Collected data entries
:::::

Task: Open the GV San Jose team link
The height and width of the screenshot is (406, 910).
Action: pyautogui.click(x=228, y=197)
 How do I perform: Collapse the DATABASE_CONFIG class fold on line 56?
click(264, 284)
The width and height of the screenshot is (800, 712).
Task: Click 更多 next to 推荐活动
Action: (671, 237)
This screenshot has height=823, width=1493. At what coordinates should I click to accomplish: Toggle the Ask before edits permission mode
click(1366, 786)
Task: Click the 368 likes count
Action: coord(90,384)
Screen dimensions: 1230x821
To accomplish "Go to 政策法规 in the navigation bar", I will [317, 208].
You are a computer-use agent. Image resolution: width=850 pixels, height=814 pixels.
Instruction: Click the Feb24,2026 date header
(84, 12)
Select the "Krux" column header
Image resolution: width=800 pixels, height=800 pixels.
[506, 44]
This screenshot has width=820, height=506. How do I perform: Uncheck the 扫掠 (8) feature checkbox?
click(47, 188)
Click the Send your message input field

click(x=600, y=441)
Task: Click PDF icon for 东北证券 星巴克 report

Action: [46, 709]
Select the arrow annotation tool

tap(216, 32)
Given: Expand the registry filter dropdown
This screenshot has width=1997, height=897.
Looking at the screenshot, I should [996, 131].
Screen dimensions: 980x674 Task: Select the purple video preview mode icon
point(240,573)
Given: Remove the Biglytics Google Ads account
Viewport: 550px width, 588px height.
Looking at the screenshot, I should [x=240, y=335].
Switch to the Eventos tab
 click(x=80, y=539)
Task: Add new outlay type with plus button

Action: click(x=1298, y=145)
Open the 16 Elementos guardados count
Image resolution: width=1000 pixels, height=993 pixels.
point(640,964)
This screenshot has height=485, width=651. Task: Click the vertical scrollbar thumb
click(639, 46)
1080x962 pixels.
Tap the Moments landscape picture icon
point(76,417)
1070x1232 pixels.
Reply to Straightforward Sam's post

:::::

Your answer should be the records themselves, returned word for word.

SOLUTION BELOW
Task: Open the GV San Jose team link
The height and width of the screenshot is (406, 910).
Action: pyautogui.click(x=228, y=197)
 How do I perform: Collapse the DATABASE_CONFIG class fold on line 56?
click(264, 284)
The width and height of the screenshot is (800, 712).
Task: Click 更多 next to 推荐活动
Action: (671, 237)
This screenshot has height=823, width=1493. At what coordinates should I click to accomplish: Toggle the Ask before edits permission mode
click(1366, 786)
Task: Click the 368 likes count
Action: coord(90,384)
Screen dimensions: 1230x821
To accomplish "Go to 政策法规 in the navigation bar", I will [317, 208].
You are a computer-use agent. Image resolution: width=850 pixels, height=814 pixels.
Instruction: Click the Feb24,2026 date header
(84, 12)
Select the "Krux" column header
Image resolution: width=800 pixels, height=800 pixels.
[506, 44]
This screenshot has width=820, height=506. How do I perform: Uncheck the 扫掠 (8) feature checkbox?
click(47, 188)
Click the Send your message input field

click(x=600, y=441)
Task: Click PDF icon for 东北证券 星巴克 report

Action: [46, 709]
Select the arrow annotation tool

tap(216, 32)
Given: Expand the registry filter dropdown
This screenshot has width=1997, height=897.
Looking at the screenshot, I should [996, 131].
Screen dimensions: 980x674 Task: Select the purple video preview mode icon
point(240,573)
Given: Remove the Biglytics Google Ads account
Viewport: 550px width, 588px height.
Looking at the screenshot, I should [x=240, y=335].
Switch to the Eventos tab
 click(x=80, y=539)
Task: Add new outlay type with plus button

Action: click(x=1298, y=145)
Open the 16 Elementos guardados count
Image resolution: width=1000 pixels, height=993 pixels.
point(640,964)
This screenshot has height=485, width=651. Task: Click the vertical scrollbar thumb
click(639, 46)
1080x962 pixels.
Tap the Moments landscape picture icon
point(76,417)
1070x1232 pixels.
Reply to Straightforward Sam's post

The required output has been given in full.